Q - dzieki za rzeczową i konstruktywną krytykę, faktycznie nie bylo doskonale ale wiemy na co w przyszłości zwracać większą uwagę, Linie pod nowymi koszami to byla porażka ale wynikało to bardziej z pionowej konstrukcji koszy - bez wysunięcia tablicy z obręczą do przodu, poza tym z tego co widzialem to sędziowe starali sie brać na to poprawkę. Reszta to raczej szczegóły, na które oczywiście warto zwracać uwagę ale w mojej opini nie psują oceny całości. Góruje ją za to, na co rónież zwróciłeś uwagę poziom rywalizacji. W obu półfinałach open dgrywki, dogrywki w półfinałąch gimnazjów, dogrywka w finale open i kosz dający mistrzostwo w ostatniej sekundzie !!! :) w zeszym roku finał zakończył sie 1:0 heheh
Co do piłek dla każdej drużyny - od momentu wyjscia informacji pierwszej do prasy na początku maja do 06.06.2009 dużo sie zmieniło i tak wyszło że piłek dla wszystkich drużyn nie mogliśmy dać zresztą była to informacja nieoficjalna. Przepraszamy wprowadzonych w błąd. Mogło być gorzej :)
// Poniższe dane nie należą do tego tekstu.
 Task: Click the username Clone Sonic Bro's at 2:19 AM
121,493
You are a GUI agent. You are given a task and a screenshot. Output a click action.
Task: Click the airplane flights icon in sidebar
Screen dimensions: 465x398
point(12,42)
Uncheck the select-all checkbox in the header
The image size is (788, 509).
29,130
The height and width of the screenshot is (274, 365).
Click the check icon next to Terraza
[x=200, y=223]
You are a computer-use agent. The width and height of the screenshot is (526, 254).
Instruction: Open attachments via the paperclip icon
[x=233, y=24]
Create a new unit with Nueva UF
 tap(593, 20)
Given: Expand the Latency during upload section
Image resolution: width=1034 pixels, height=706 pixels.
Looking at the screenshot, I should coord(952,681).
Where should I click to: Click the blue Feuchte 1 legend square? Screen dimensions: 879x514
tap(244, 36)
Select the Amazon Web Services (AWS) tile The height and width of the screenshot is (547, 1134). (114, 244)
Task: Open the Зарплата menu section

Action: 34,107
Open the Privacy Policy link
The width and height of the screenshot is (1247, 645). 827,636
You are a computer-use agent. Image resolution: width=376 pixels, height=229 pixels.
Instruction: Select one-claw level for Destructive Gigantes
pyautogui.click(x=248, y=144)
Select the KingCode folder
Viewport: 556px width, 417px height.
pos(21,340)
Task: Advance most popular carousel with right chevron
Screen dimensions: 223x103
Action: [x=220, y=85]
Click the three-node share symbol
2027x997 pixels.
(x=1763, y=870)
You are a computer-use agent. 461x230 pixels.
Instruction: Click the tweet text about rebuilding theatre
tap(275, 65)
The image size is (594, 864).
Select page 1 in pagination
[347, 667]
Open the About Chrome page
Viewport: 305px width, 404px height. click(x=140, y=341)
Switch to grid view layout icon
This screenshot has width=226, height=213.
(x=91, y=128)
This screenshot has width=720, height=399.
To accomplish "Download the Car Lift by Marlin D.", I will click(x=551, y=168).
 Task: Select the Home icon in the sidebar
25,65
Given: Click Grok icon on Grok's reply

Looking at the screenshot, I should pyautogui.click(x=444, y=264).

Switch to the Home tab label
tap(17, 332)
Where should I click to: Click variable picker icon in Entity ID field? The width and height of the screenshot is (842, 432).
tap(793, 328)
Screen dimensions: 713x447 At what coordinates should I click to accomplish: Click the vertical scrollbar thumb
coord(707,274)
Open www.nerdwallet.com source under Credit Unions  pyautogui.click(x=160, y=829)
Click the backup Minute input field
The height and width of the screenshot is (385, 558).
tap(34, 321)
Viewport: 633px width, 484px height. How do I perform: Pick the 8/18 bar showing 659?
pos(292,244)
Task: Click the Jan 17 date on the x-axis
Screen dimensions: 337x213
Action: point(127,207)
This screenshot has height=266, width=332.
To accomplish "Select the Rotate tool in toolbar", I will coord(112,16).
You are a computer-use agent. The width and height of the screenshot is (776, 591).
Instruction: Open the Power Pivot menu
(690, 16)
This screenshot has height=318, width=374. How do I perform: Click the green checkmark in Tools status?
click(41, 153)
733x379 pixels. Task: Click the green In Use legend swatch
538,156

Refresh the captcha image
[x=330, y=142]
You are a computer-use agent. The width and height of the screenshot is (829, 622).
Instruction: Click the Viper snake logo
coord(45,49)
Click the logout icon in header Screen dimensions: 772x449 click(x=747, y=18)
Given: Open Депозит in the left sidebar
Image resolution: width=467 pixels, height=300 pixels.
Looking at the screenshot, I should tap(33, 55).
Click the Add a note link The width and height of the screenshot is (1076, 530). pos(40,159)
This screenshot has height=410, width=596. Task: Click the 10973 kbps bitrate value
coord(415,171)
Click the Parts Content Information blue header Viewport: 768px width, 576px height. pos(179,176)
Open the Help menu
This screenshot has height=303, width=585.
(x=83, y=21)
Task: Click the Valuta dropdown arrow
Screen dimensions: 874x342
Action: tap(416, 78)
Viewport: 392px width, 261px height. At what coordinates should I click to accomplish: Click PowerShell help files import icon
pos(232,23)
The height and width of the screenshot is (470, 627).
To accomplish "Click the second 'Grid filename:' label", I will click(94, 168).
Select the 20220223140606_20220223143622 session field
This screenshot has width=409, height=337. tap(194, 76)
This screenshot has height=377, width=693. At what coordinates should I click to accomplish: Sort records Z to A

Nie dołączę się do pochwał organizacji - było nie tak pięknie jak piszecie - miały być piłki dla każdej drużyny, nie było. Sędzia w licealnej nie gwizdał fauli, faworyzował jedną drużynę, co do sędziów w open nie mam zastrzeżeń, było dwóch, dobrze ustawieni. W ponadgimnazjalnej był jeden i stał z tyłu boiska. Nic nie widział, więc nic nie gwizdał. Linie w kategoriach gimnazjum i ponad były przed koszem, co uniemożliwiło jakiekolwiek zbiórki. Piłki były dobre, ale za mocno napompowane, odbijały się jak zwykły gumiak.
Poza tym - dobra rywalizacja, szczególnie w meczach półfinałowych i finałowych. Sprawnie i szybko szły konkursy trójek i osobistych. Drużyn było dużo, występy taneczne także na wysokim poziomie. No i koszulki fajne... :)
Szkoda, że Kraków wygrał w open... osobiście kibicowałem "naszym"
Popieram streetball zorganizowany po mistrzowsku, jak na nasze skromne, raciborskie warunki. Byłem na niejednym w innych miastach i sobotni turniej naprawdę był dobry. Mimo dużej ilości ekip, wszystkie mecze szły bardzo sprawnie. Mało tego, od zawsze na takich turniejach jest problem z sędziowaniem. Tym razem nie było źle. Wiadomo było wiele złych decyzji, ale sędziowanie było równo i nie było większych spięć na boiskach.
Bylo mistrzowskoooo!Kiedy kolejny streetball:)?
dobrze było :) wiecej takich imprez w naszym miescie!
Świetna impreza!
Oby więcej takich. Było widać, ze mlodzi dobrze się bawią. Naprawdę impreza na piątkę :)
Nic się nie stało :)
Przepraszamy za popełniony wcześniej błąd,
Artykuł poprawiony, komentarz skasowany :)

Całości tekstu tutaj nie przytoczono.